> RECORDS SHOWN:
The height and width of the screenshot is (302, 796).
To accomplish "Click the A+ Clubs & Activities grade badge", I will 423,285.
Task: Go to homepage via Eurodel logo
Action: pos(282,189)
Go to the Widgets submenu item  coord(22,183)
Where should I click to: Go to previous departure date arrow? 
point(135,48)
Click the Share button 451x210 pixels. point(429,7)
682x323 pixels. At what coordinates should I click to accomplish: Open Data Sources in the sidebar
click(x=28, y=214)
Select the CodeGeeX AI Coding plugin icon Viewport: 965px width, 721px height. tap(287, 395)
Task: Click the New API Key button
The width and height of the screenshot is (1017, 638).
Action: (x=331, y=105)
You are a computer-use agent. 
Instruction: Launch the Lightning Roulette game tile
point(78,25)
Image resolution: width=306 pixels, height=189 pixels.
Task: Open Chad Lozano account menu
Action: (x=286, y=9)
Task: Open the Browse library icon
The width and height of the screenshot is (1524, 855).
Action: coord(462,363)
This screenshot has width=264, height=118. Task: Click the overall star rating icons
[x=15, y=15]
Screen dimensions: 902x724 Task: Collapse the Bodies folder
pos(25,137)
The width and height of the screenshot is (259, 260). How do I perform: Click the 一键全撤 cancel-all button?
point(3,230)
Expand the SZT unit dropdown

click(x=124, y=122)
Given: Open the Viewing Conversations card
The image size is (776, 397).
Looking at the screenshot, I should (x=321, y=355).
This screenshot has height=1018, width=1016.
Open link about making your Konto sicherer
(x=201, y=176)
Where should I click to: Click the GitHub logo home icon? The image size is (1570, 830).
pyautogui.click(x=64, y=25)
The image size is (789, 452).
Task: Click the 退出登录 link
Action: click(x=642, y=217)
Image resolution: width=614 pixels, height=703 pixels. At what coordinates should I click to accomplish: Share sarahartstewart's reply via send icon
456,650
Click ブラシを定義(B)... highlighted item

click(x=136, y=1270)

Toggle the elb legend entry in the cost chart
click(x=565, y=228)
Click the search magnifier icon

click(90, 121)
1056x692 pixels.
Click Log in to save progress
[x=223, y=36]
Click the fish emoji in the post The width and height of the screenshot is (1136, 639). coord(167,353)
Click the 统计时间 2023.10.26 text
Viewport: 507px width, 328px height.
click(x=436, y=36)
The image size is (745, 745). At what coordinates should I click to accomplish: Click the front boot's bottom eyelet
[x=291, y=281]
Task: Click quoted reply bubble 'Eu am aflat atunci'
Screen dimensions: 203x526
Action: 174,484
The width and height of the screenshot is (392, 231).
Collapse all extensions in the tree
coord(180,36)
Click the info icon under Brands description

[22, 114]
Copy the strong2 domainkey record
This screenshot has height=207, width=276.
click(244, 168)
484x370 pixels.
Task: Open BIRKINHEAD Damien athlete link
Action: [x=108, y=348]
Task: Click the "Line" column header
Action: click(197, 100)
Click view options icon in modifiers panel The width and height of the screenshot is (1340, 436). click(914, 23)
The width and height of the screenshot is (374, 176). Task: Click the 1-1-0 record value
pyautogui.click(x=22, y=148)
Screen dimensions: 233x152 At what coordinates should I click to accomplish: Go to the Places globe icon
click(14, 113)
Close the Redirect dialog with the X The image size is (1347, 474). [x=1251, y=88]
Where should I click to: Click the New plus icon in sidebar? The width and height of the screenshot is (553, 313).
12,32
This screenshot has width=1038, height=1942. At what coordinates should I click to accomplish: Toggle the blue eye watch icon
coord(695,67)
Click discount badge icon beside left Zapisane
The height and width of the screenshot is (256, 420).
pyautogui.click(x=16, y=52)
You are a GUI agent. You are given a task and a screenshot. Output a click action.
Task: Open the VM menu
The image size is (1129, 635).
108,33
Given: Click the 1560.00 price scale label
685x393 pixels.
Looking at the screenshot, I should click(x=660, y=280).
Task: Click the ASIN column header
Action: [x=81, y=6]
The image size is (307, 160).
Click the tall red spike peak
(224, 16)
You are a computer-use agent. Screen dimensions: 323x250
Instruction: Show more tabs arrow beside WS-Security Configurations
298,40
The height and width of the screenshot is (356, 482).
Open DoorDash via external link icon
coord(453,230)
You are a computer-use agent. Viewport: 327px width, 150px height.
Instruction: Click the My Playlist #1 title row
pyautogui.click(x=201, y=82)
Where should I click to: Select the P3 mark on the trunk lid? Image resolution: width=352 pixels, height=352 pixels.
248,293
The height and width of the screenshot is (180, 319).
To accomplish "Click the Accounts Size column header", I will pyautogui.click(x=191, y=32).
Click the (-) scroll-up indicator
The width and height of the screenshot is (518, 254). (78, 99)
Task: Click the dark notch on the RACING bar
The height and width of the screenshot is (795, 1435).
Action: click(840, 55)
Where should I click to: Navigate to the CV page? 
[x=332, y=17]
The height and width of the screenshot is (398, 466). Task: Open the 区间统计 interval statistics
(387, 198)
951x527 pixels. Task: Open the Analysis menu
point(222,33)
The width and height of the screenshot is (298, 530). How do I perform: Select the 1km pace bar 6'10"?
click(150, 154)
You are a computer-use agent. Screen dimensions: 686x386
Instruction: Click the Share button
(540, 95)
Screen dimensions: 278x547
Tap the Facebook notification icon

> AIM OF THE EXERCISE:
Once the line containing "The height and width of the screenshot is (795, 1435)." is found, output it and each line after it through the end of the listing above, exactly, with nothing else.

> EXERCISE RESPONSE:
The height and width of the screenshot is (795, 1435).
Action: click(840, 55)
Where should I click to: Navigate to the CV page? 
[x=332, y=17]
The height and width of the screenshot is (398, 466). Task: Open the 区间统计 interval statistics
(387, 198)
951x527 pixels. Task: Open the Analysis menu
point(222,33)
The width and height of the screenshot is (298, 530). How do I perform: Select the 1km pace bar 6'10"?
click(150, 154)
You are a computer-use agent. Screen dimensions: 686x386
Instruction: Click the Share button
(540, 95)
Screen dimensions: 278x547
Tap the Facebook notification icon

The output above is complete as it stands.